A federal judge said Lifetime Fitness can’t avoid a lawsuit from a man who claims he fell in a dark bathroom in which motion-sensing lights didn’t function as expected, causing him not to see liquid on the floor when he stepped out of a bathroom stall.
Plaintiff Mark Watson was at the Warrenville Lifetime Fitness between 3:30 and 4:15 a.m. on July 20, 2015. When he entered the second-floor bathroom near the end of his workout, the lights were on. But during the 10 to 20 minutes he says he was in the stall, the lights went off. After exiting the stall, he allegedly slipped on a liquid, fell and hit his head on a wall; the lights did not come back on until he stood up and walked toward the exit, according to court documents.
Watson, who said the fall gave him a concussion while also injuring his neck, left leg, back and foot, filed his complaint in Cook County Circuit Court, alleging negligence and premises liability. The case was removed to federal court since Lifetime is based on Minnesota. Lifetime moved for a summary judgment, which Magistrate Judge Susan E. Cox denied in an opinion filed Dec. 20.
According to case documents, a Lifetime facilities engineer said the lights in the bathroom where Watson fell were programmed to turn off after 15 minutes of inactivity. Lifetime also pointed to its membership user agreement, which contains a section on assumption of risk as well as a liability waiver, and said Exculpatory Clauses bar Watson’s claims because the alleged negligence was insignificant.
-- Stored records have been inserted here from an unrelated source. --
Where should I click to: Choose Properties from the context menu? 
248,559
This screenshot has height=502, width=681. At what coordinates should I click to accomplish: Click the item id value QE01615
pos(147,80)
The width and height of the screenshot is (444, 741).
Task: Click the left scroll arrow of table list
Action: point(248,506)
Michael Silverman Horwitz Horwitz & Associates
Cox said the issue boils down to whether Watson should’ve “known about the specific danger that caused his injury,” and explained that although Exculpatory Clauses are written broadly, courts are “required to construe them narrowly and against the defendant.”
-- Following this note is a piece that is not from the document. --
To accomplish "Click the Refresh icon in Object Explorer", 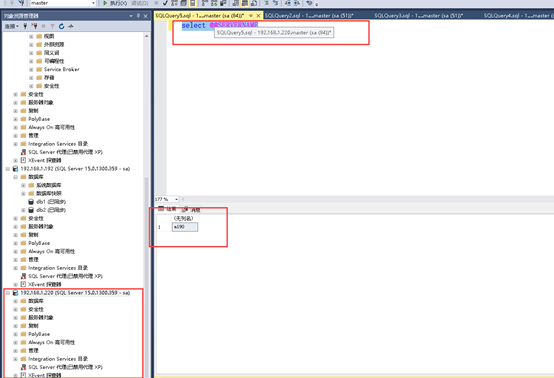I will coord(61,26).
With regard to the specific bathroom, Cox noted the way the motion sensor is installed means “any person alone in the toilet stall for more than 15 minutes would be forced to find their way out of the bathroom in the dark. … it is not the type of danger that would be reasonably foreseeable to an individual signing up for a gym membership. It is certainly not referenced in ‘clear, explicit, and unequivocal language’ ” of membership documents.
Cox said the best possible reading in favor of Lifetime would be to say a bathroom light switch could fall under “the catch-all phrase, ‘any other facilities or equipment,’ but relying on such a nebulous catch-all is antithetical” to putting users on notice of specific risks through explicit language.
In reviewing cases Lifetime relied on for its argument, Cox drew distinctions because they involved slips and falls in a shower room by a swimming pool of one club and the steam room of another. Had Watson simply said he fell in the bathroom, she explained, “these cases might carry the day.” But the “crucial distinguishing factor” is Watson’s allegation of “a motion sensor light that had been negligently placed and set to an unreasonably short time setting before its automatic shut-off function was triggered.”
The cases Watson cited involved liability waivers that didn’t protect fitness clubs, such as a mirror falling off a wall or a roof leak.
With the motion for summary judgment denied, Cox set a status hearing for Jan. 8 to set a pretrial schedule.
Watson is represented in the case by attorneys Michael A. Silverman and Michael T. Wierzbicki Jr., of Horwitz, Horwitz & Associates, of Chicago.
Lifetime is represented by Brian P. Shaughnessy, Jared A. Schneider and Maritza Rodriguez, of the firm of Cremer, Spina, Shaughnessy, Jansen & Siegert LLC, of Chicago.